The vegan diet is generally considered to be healthier; it’s higher in fibre and lower in cholesterol, protein, calcium and salt than an omnivorous diet. Yet there are still misconceptions and concerns around cutting meat, fish, eggs and dairy completely from our diets. There was a recent study of 48,000 people over 18 years that looked into the health of meat-eaters, pescatarians – who eat fish and dairy but not meat – and vegetarians, including some vegans. It was a comparative study. They found that people who eat vegan and vegetarian diets have a lower risk of heart disease, but a higher risk of stroke, possibly partly due to a lack of a vitamin called B12.


B12 is a water-soluble nutrient that’s necessary for normal functioning of many crucial processes within the human body. It also helps prevent nerve damage. It has been shown that since this is a vitamin found in meat, fish, eggs and dairy but not in fruit and vegetables, vegans should consider supplementing it. It’s recommended by the RDI that anyone above 14 years old should consume 2.8 mcg, and vegans can find it harder to hit this target through food. It’s then recommended they take a supplement. “A B12 deficiency can lead to neurological symptoms such as numbness, and it’s irreversible if the deficiency is present for too long,” says Janet Cade, of the Nutritional Epidemiology Group, School of Food Science and Nutrition.

Luckily, we do some good all-round vegan vitamin and mineral supplements, or you can try a supplement for B12 alone.


Eating nutritionally complete meals as a vegan can require some planning, especially at the beginning.

A common misconception that we often hear is that vegan food is not complete, that something is missing. Eating nutritionally balanced vegan meals just takes some new habits and planning, especially at first, but it’s completely possible to eat balanced, whole, and healthy on a vegan diet.

There are also different kinds of vegan diets:

  • Those who favor plant-based foods

  • Those who rely on raw plant-based foods

  • Vegan junk food diets

Your choice will depend on what prompted you to go vegan, but also on the foods you prefer. Of course, the least processed options will be the best for your health. Cooking your vegetables and preparing your meals is much healthier than buying processed vegan food. Indeed, the latter often contain lipids, carbohydrates and/or added sugars to give them more taste (check out this article for the lowdown on popular vegan diets). We should add that planning your meals at the beginning of the week, in order to prepare vegan and tasty meals, will help you to obtain all the necessary nutrients. If you run out of ideas, check out our delicious vegan recipes.
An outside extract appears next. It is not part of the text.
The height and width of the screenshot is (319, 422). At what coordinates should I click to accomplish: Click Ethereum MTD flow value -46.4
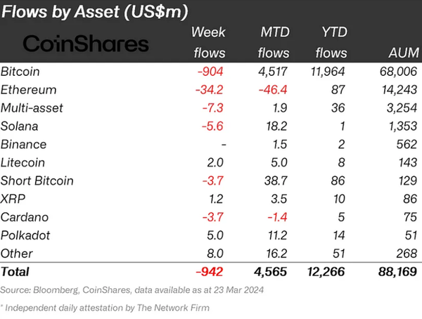(273, 89)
A complete protein (or whole protein) is a protein food source that contains an adequate proportion of each of the nine essential amino acids necessary in the human diet. It gives your body the building blocks required for its bodily processes and tissue synthesis. Most plant proteins aren’t considered complete proteins; this means that they don’t contain optimal levels of all the essential amino acids your body needs. Many key plant proteins are low in isoleucine and lysine, for example. However, by eating a few different types of plant-based foods you’re still getting what you need and creating a complete amino acid profile naturally - peanut butter on wholewheat toast combines peanut protein and wholewheat protein. Soy protein, like this organic Soy Protein version, is popular as soy is an exception. It contains all the essential amino acids the body needs. And our Soy Protein Isolate is a great option as well.


Yes, there are many very famous vegan bodybuilders, it is totally possible. If you want a good intro, the 2018 The Game Changers documentary is exactly on this subject featuring many famous athletes, bodybuilders and trainers including Arnold Schwarzenegger, James Wilks, and athlete Dotsie Bausch. Most vegan bodybuilders believe that it’s their training habits more than food that gets them the best body shape. They also swear their plant-based meals help them to recover and recuperate quicker and that it gives them the edge over other athletes. It is more important to check your protein and supplement intake as a vegan bodybuilder especially because on a hard training regime anyone (vegan or not) needs to eat the right nutrients. This takes knowledge of plant-based foods, which we go into a little further down in this post. Luckily, there are many great vegan protein supplements to top up with.  An example is our Vegan Perfection Special Series that combines pea and rice protein, and the soy versions mentioned in the question above.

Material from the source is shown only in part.